Right. I don't advise using the fact that you've got some sort of
replication going as an excuse to reduce the reliability of individual
systems, particularly in the area of disks (unless you're really creating
a much larger number of replicas than 2).
RAID5 can be problematic compared to other RAID setups when you are doing
write-heavy scenarios of small blocks, and it should be avoided for
database use.
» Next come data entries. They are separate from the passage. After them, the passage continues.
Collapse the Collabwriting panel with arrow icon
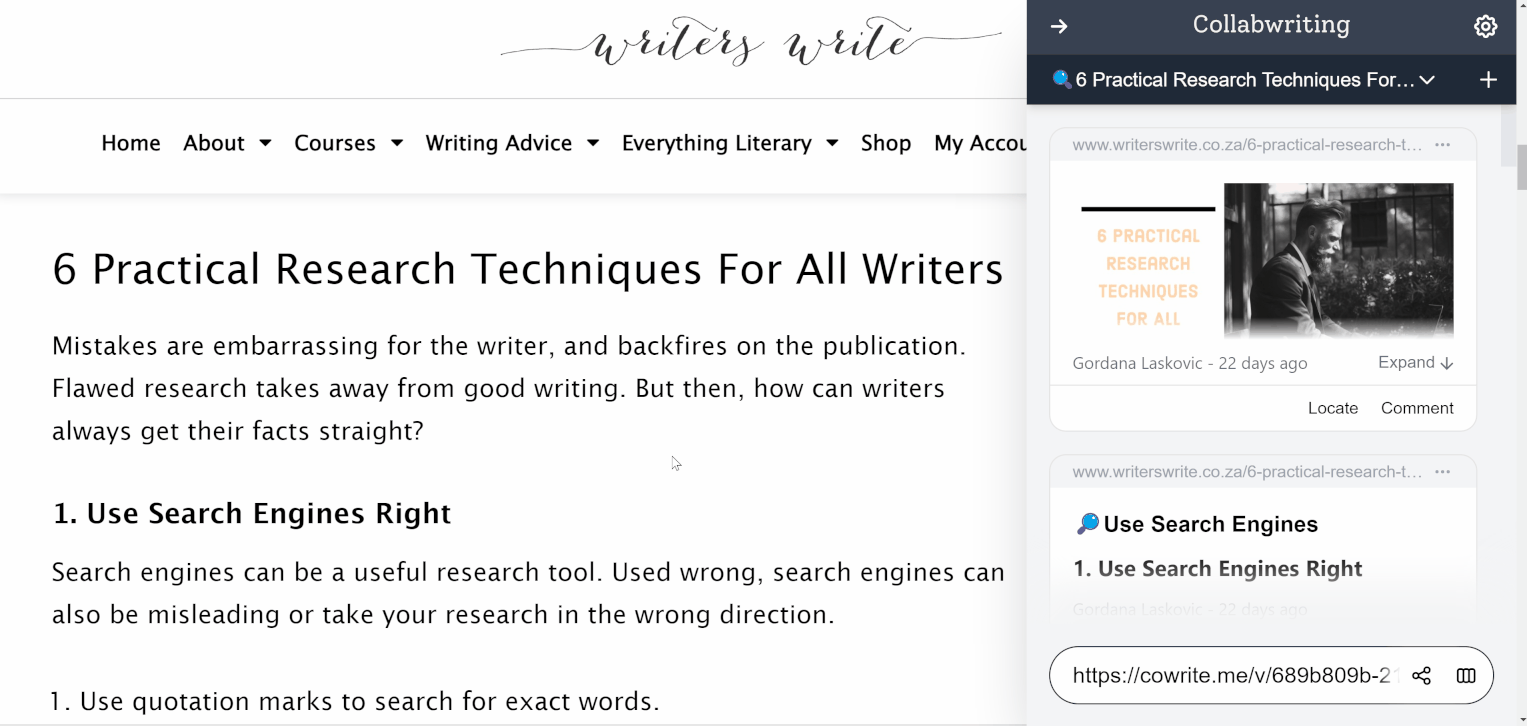The height and width of the screenshot is (726, 1527). pyautogui.click(x=1059, y=27)
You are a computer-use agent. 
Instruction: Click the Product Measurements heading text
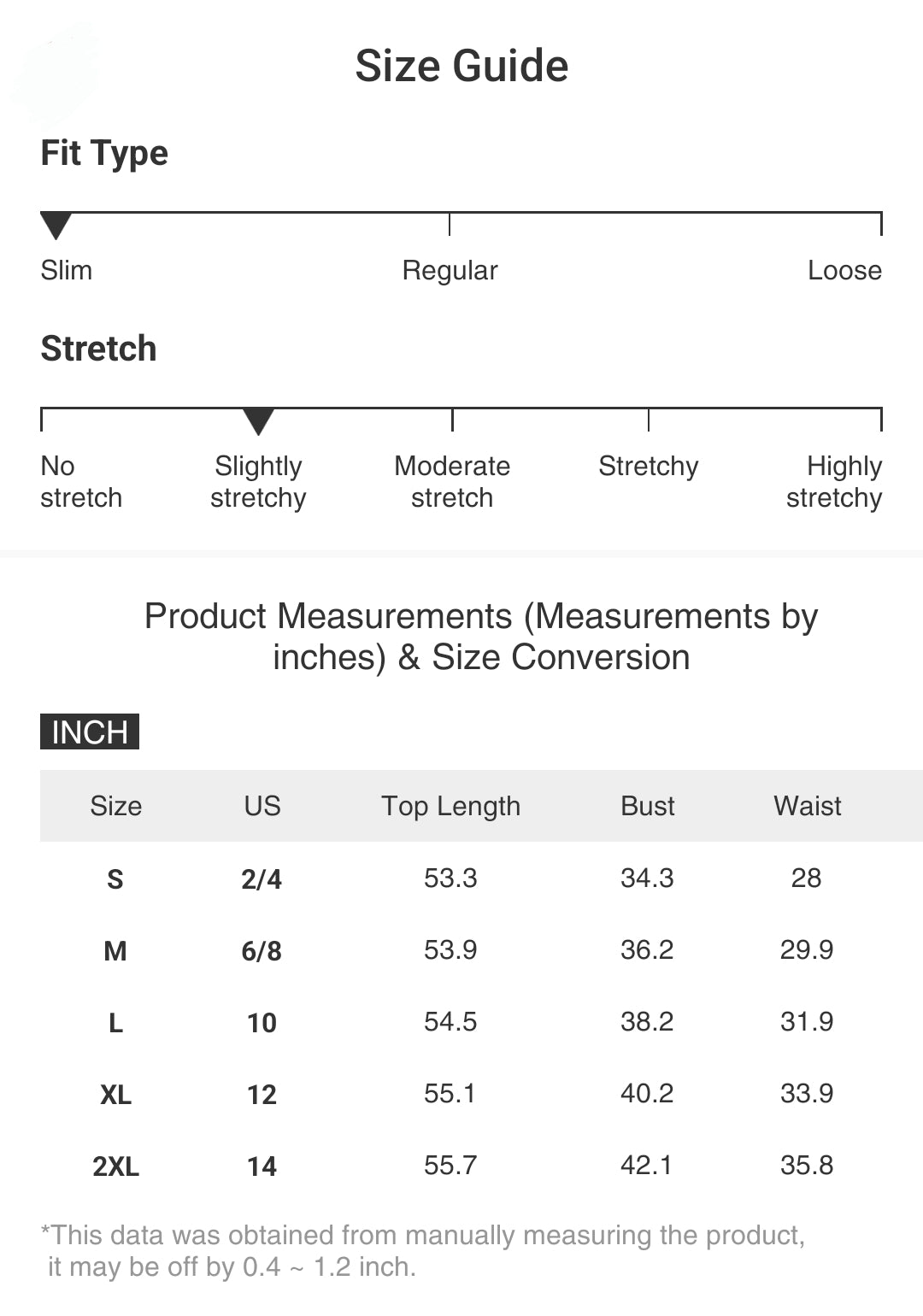481,637
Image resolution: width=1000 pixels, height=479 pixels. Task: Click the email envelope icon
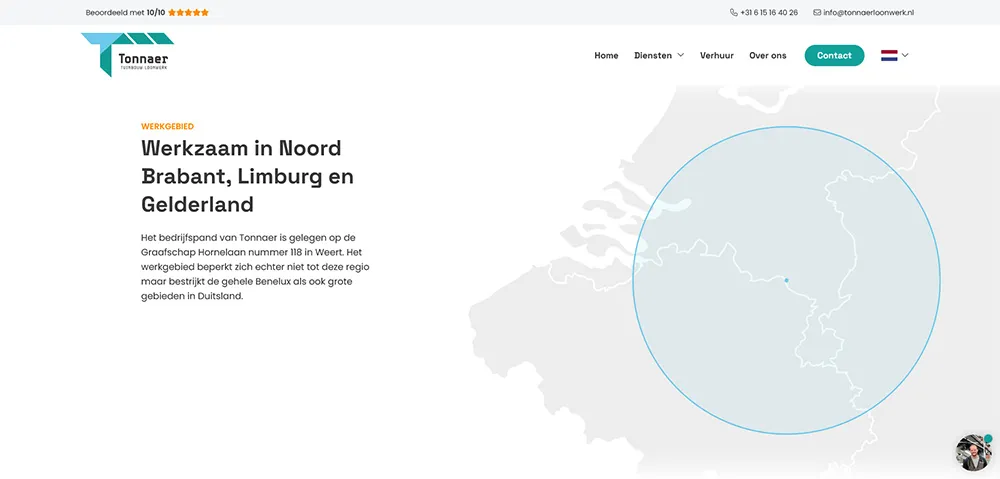point(817,13)
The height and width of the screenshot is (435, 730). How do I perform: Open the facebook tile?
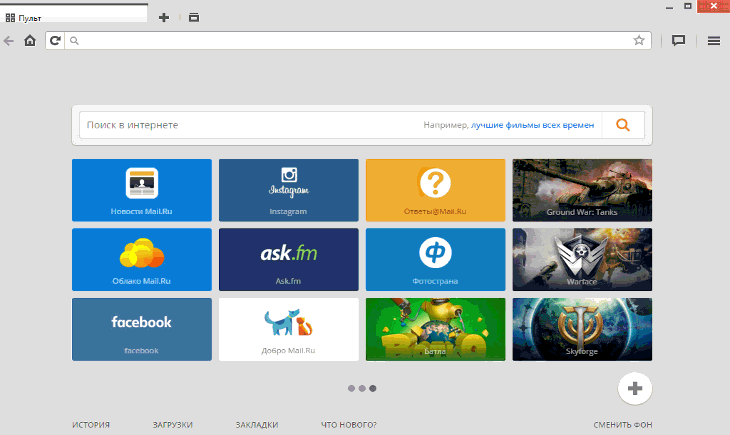click(141, 328)

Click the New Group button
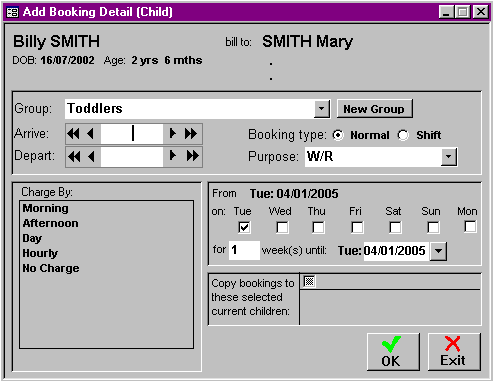(374, 109)
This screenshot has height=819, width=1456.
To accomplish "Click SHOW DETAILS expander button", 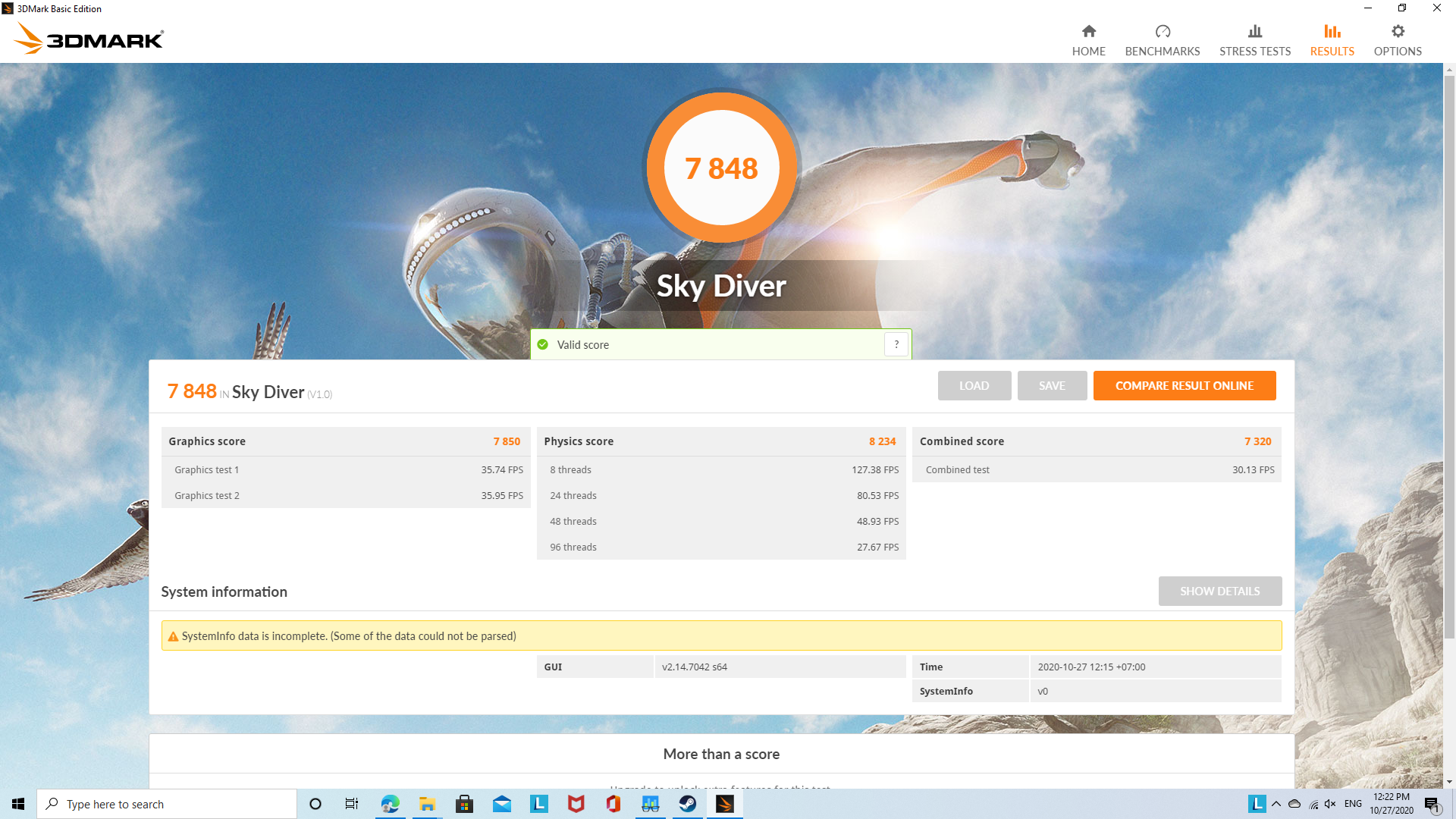I will (1220, 591).
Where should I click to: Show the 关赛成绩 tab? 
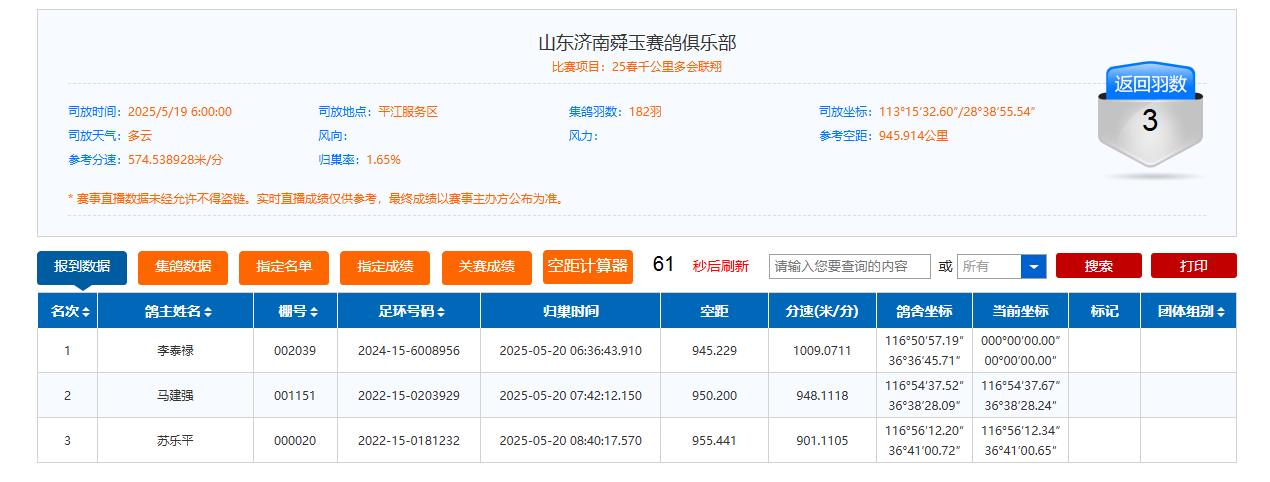point(486,266)
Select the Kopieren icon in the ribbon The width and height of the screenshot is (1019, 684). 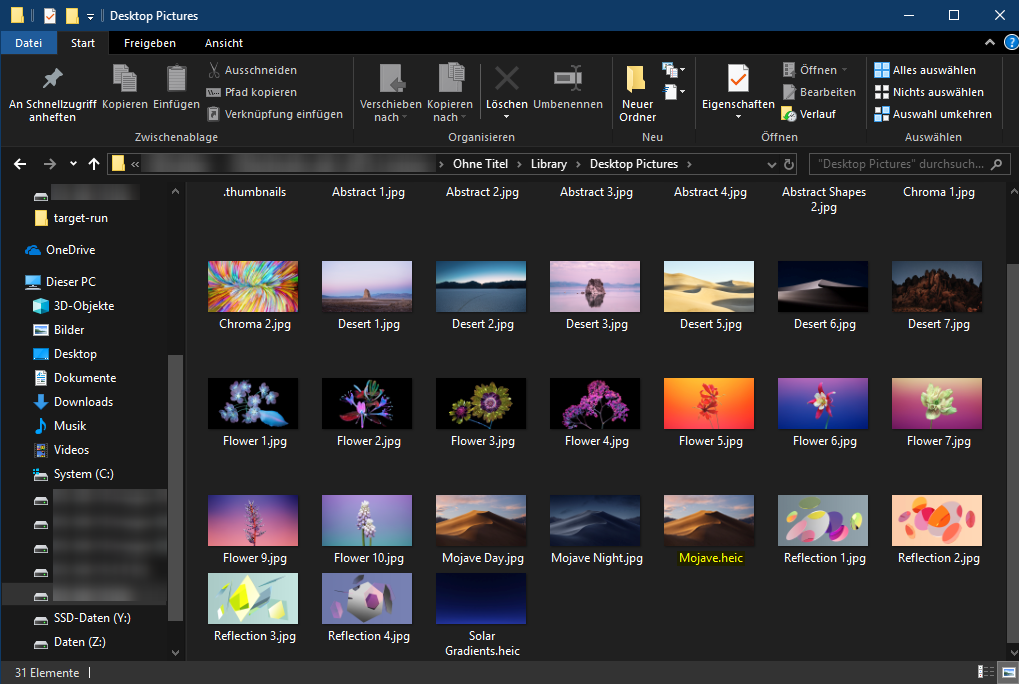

You can find stories on this subject in the archives here
and some of the papers at http://www.baarf.com/ go over why; "Is RAID 5
Really a Bargain?" is the one I like best.
If you were thinking about 4 or more disks, there's a number of ways to
distribute those:
1) RAID1+0 to make one big volume
2) RAID1 for OS/apps/etc, RAID1 for database
3) RAID1 for OS+xlog, RAID1 for database
4) RAID1 for OS+popular tables, RAID1 for rest of database
Exactly which of these splits is best depends on your application and the
tradeoffs important to you, but any of these should improve performance
and reliability over what you're doing now. I personally tend to create
two separate distinct volumes rather than using any striping here, create
a tablespace or three right from the start, and then manage the underlying
mapping to disk with symbolic links so I can shift the allocation around.
That does require you have a steady hand and good nerves for when you
screw up, so I wouldn't recommend that to everyone.
As you get more disks it gets less practical to handle things this way,
and it becomes increasingly sensible to just make one big array out of
them and stopping worrying about it.